MR LLOYD: That is so.
FRENCH CJ: In other words, he is not any worse off than he has already implicitly accepted by not running the argument that you say he could have run.
MR LLOYD: Yes, and he had the chance to run that argument because at least that line of reasoning was raised with him in relation to his own lies, and having repeatedly said his case is done on the basis of his own honesty then it would not have made a difference whether the matter in relation to the wife had been raised with him or not because he ran his case on that basis. That is how we construe the reasoning of the court, which is perhaps a slightly different version to the two options that my friend put.
The only other thing I would say is my client would say that there was not a denial of natural justice in any event and should the Court be minded to give a grant of special leave, my client should flag that it would propose to put on a notice of contention.
FRENCH CJ: Thank you, Mr Lloyd. Yes, Mr Beech-Jones.
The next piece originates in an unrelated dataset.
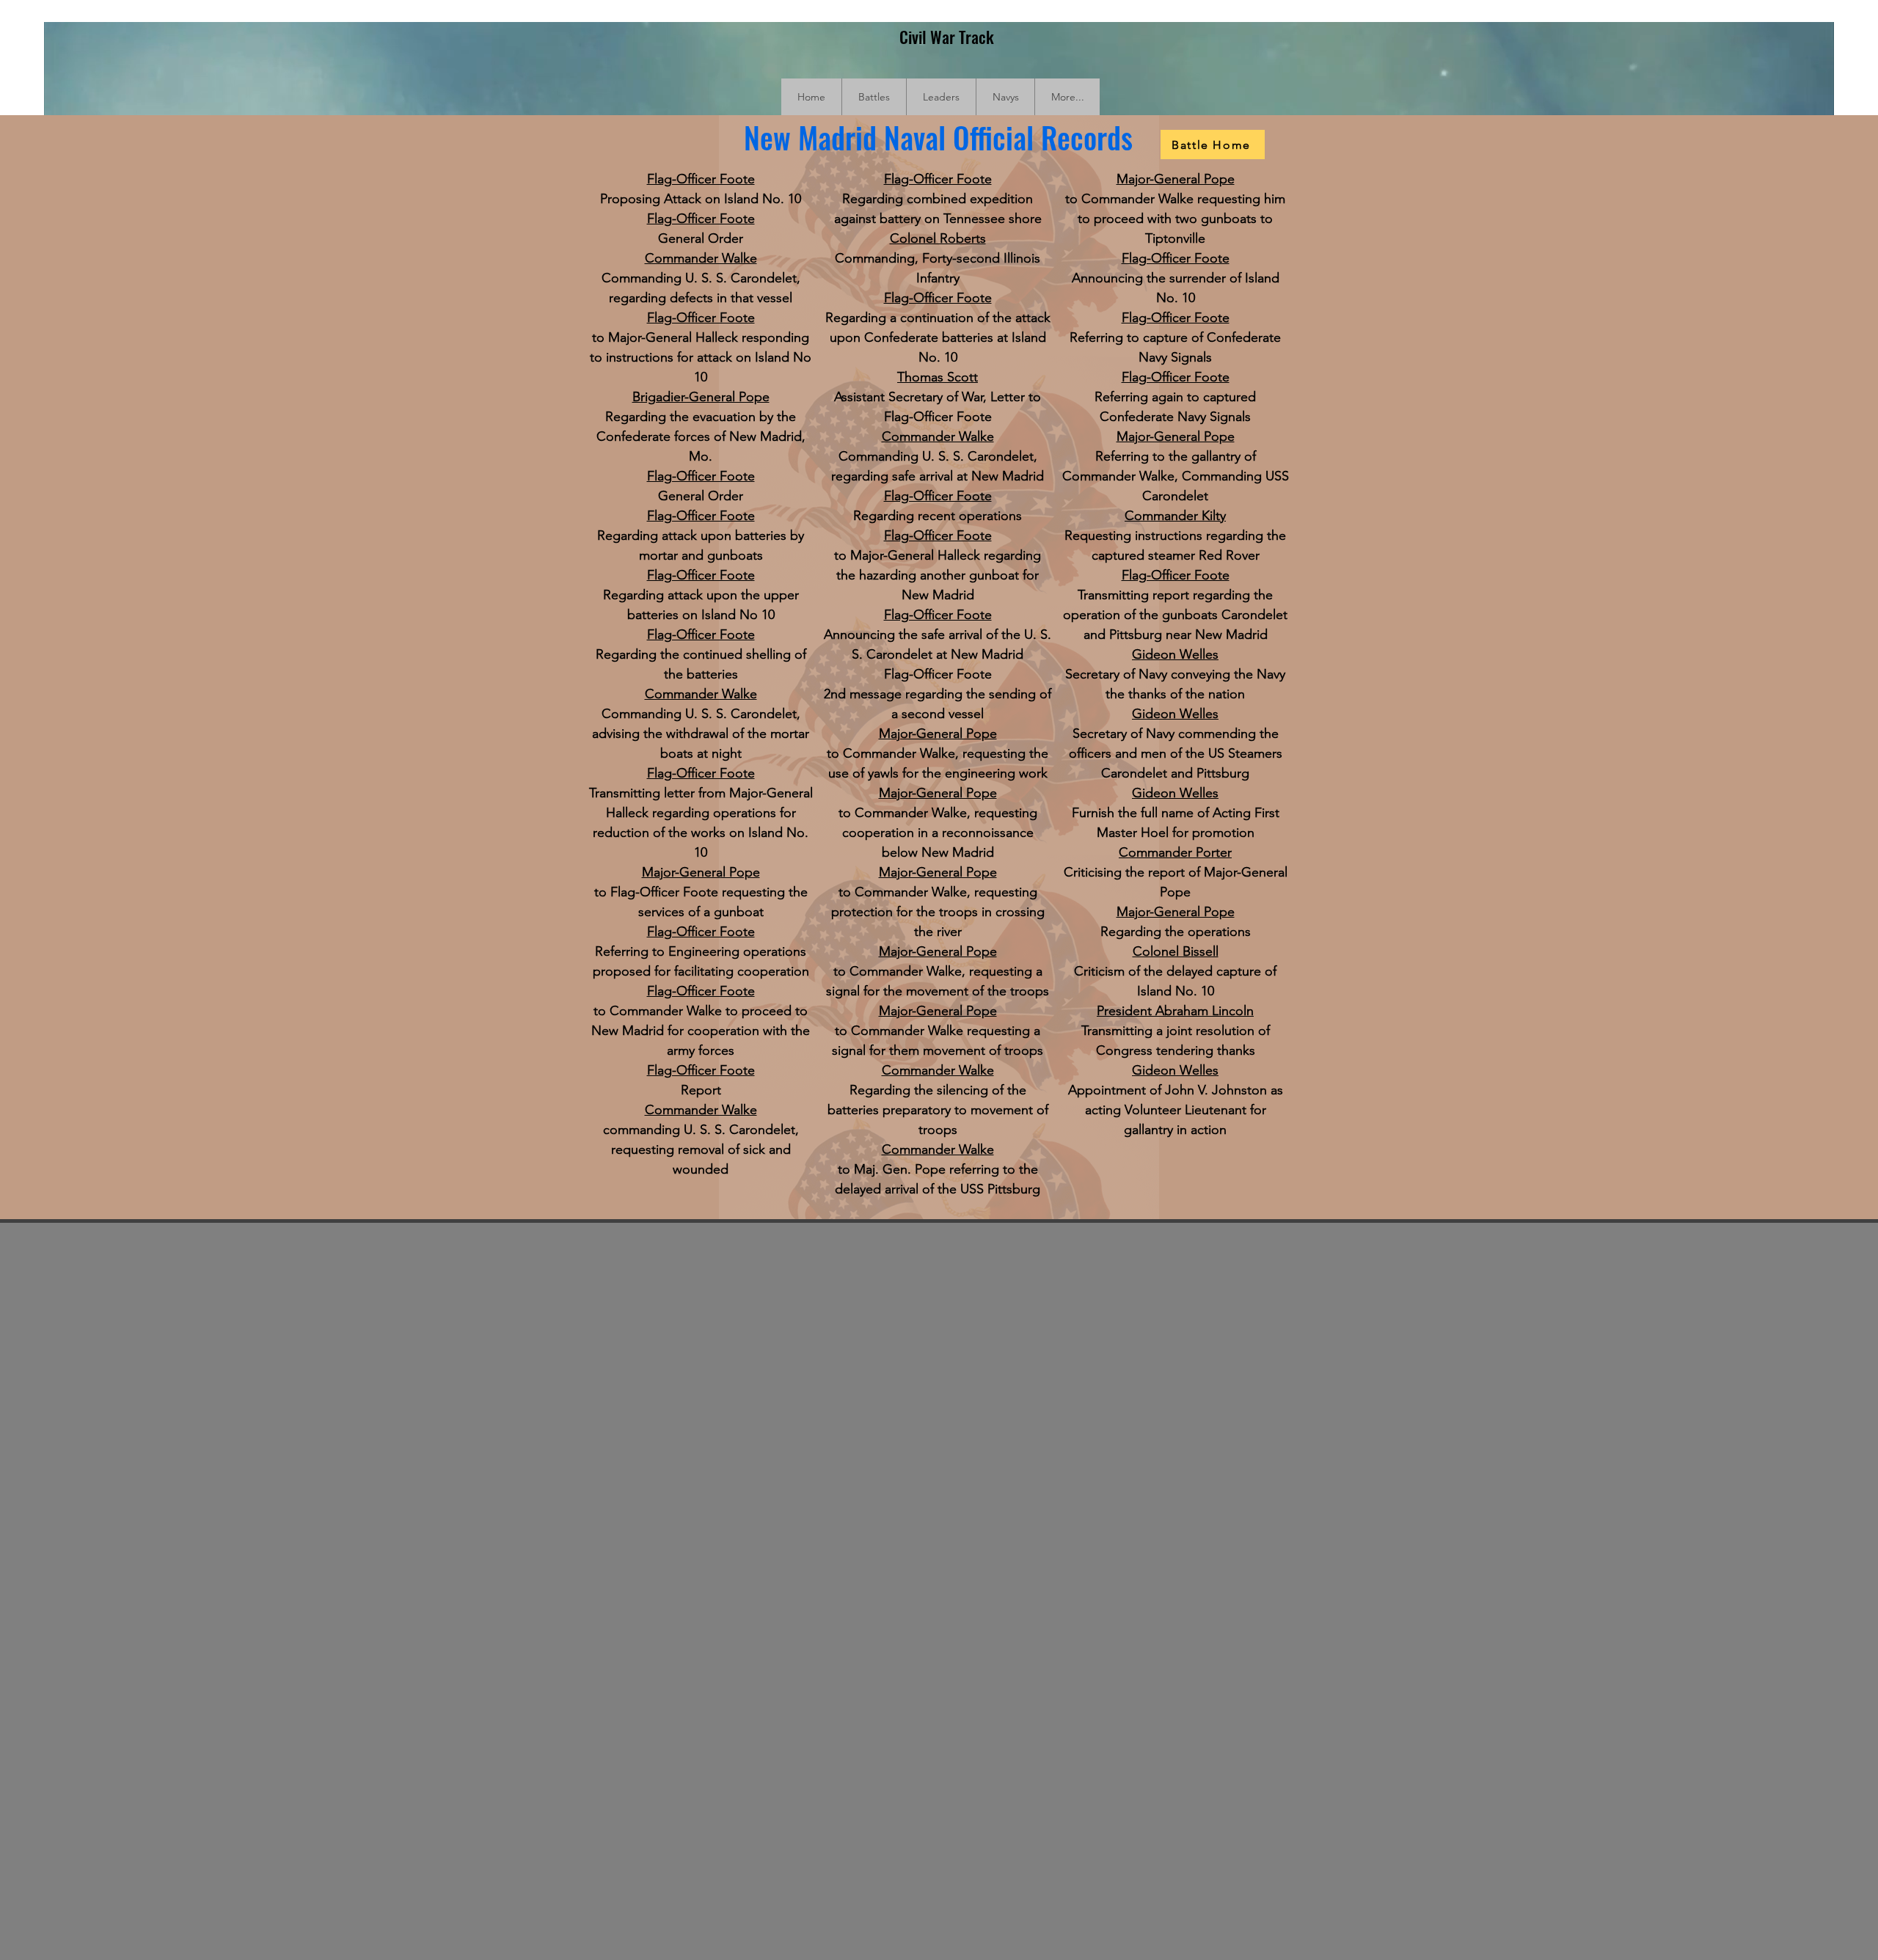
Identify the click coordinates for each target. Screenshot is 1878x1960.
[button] (873, 96)
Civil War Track (946, 36)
MR BEECH-JONES: That last point, your Honour. The first thing my friend, I think said, was to the effect what we think the Full Court said and we all have to engage to in a lot of crystal ball gazing and interpolation as to what it was that the Full Court did to effectively rewrite what the Tribunal said. The Tribunal did not limit itself to Mr Habib. It went the next step further, and drew adverse inferences in relation to Mrs Habib.
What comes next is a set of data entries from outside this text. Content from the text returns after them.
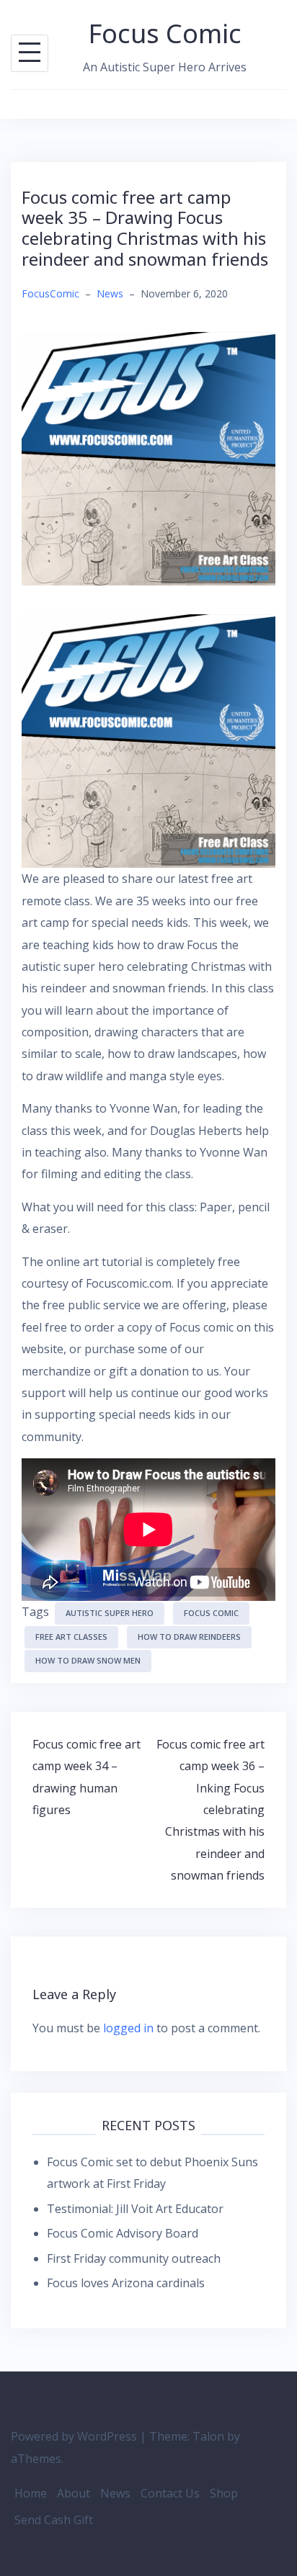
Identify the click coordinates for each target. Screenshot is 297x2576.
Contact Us (170, 2493)
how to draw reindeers (189, 1636)
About (73, 2493)
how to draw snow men (88, 1660)
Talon (208, 2436)
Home (30, 2493)
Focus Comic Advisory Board (122, 2233)
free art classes (71, 1636)
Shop (224, 2493)
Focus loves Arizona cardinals (126, 2283)
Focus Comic (165, 33)
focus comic (211, 1612)
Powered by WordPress (74, 2436)
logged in (128, 2028)
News (110, 293)
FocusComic (50, 293)
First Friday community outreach (134, 2258)
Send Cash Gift (53, 2520)
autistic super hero (110, 1612)
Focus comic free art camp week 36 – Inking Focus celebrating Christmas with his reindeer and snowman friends (210, 1809)
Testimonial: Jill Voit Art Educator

The second thing to note is, and as we put in the submissions, Mr Habib had another - a friend who acted effectively as an advocate before the Tribunal, so that he was not solely in the position of some unrepresented litigant who always tend to put submissions that sometimes do not assist themselves, and if the proper process of this argument had been raised out, to whit, we contend that Mrs Habib was lying because she knew her husband had these terrible motivations, a number of responses would have come to which the obvious answer is, “Well, that is a pretty extreme position to take, there are a number of other explanations. To whit, she simply wanted to support her husband in getting a passport”. Further, depending on the sophistication of the advocate, “Why did you not put that to Mrs Habib in her evidence?”, not done, and so forth, but it gets back to this fundamental difficulty that what my friend has done is picked up the Full Court’s reasons, tried to expand out that one short sentence, and when you do, it turns out what we are saying is we have thrown out the Tribunal’s reasons and we have come up with some of our own. We would respectfully submit, on judicial review, that is the one thing we cannot do.
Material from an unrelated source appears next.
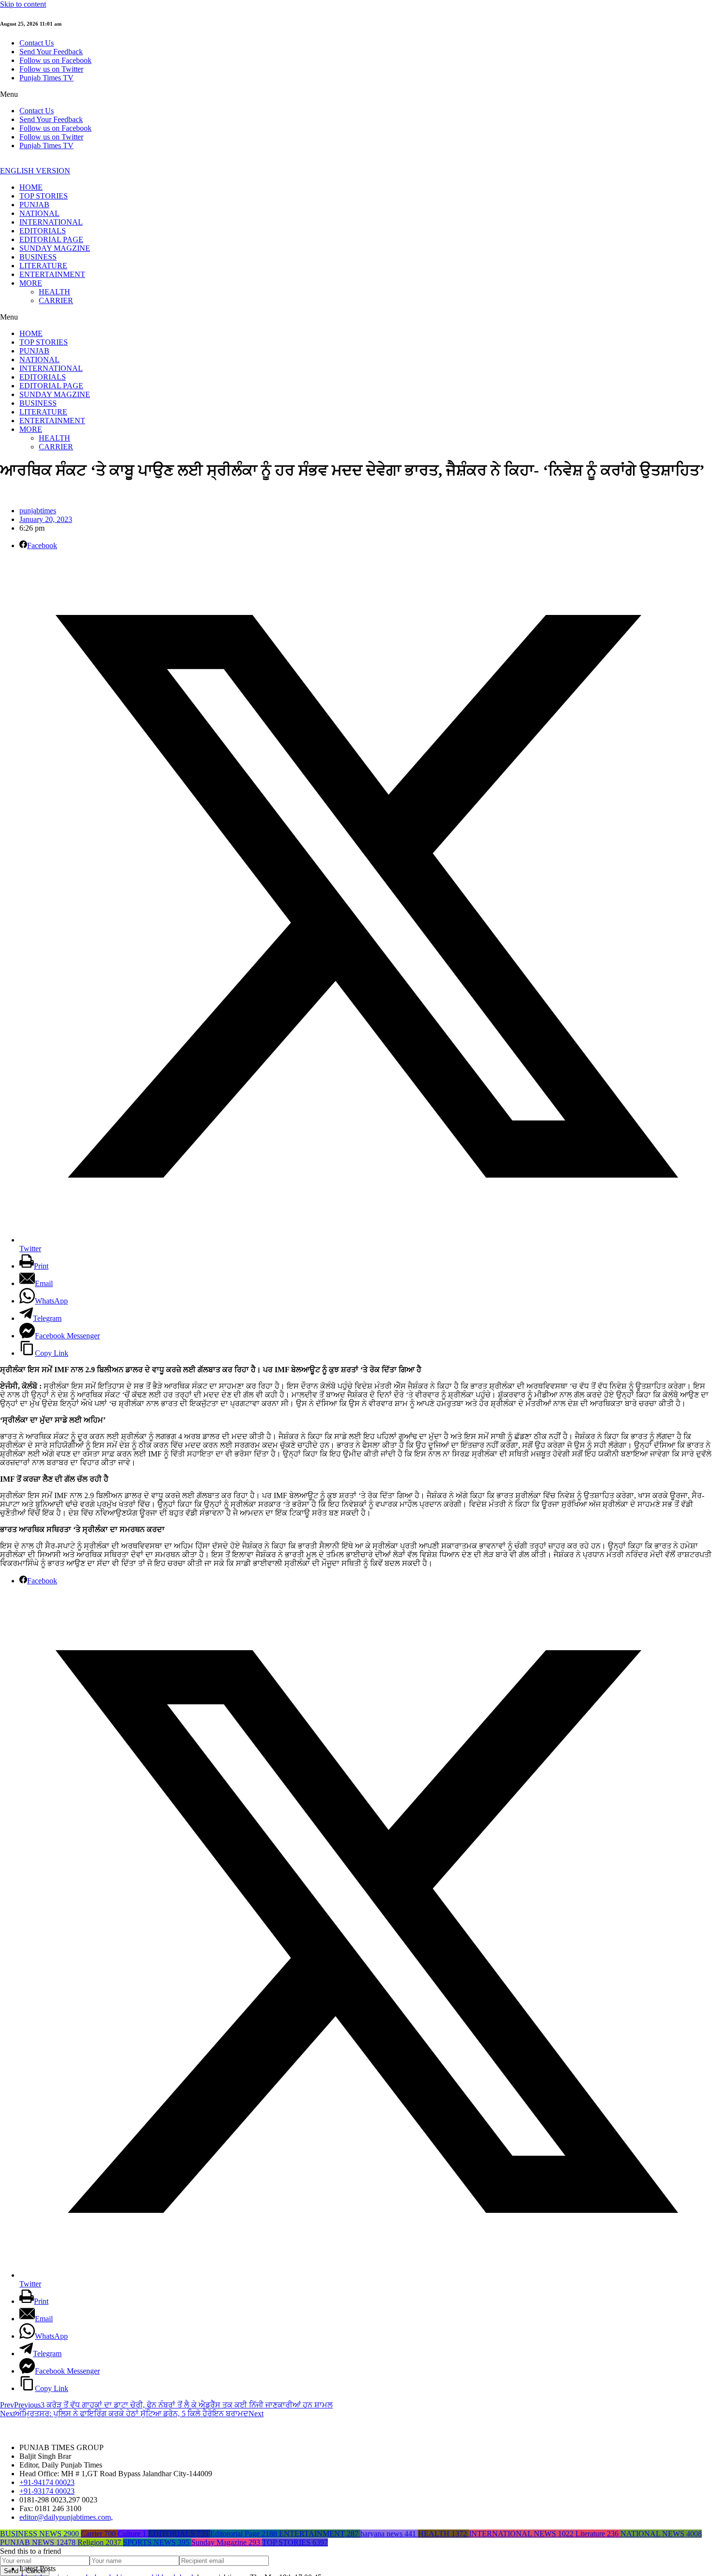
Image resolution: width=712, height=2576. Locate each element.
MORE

The only other thing we would say about the question of the other passport application is it may be that he has a finding of denial of procedural fairness, a denial that the respondents apparently do not accept, but he has also, in our respectful submission, got the Full Federal Court giving some sort of imprimatur to the ultimate refusal by the Tribunal in
circumstances where, we respectfully submit, we do not know why. Those are the only matters we wish to say by reply.
FRENCH CJ: Thank you, Mr Beech-Jones. There will be a grant of special leave. This case should not take longer than a day, should it?
MR BEECH-JONES: No, your Honour, it will have to be disciplined to the application book because of the transcript, but yes.
FRENCH CJ: Thank you. The Court will now adjourn briefly to reconstitute.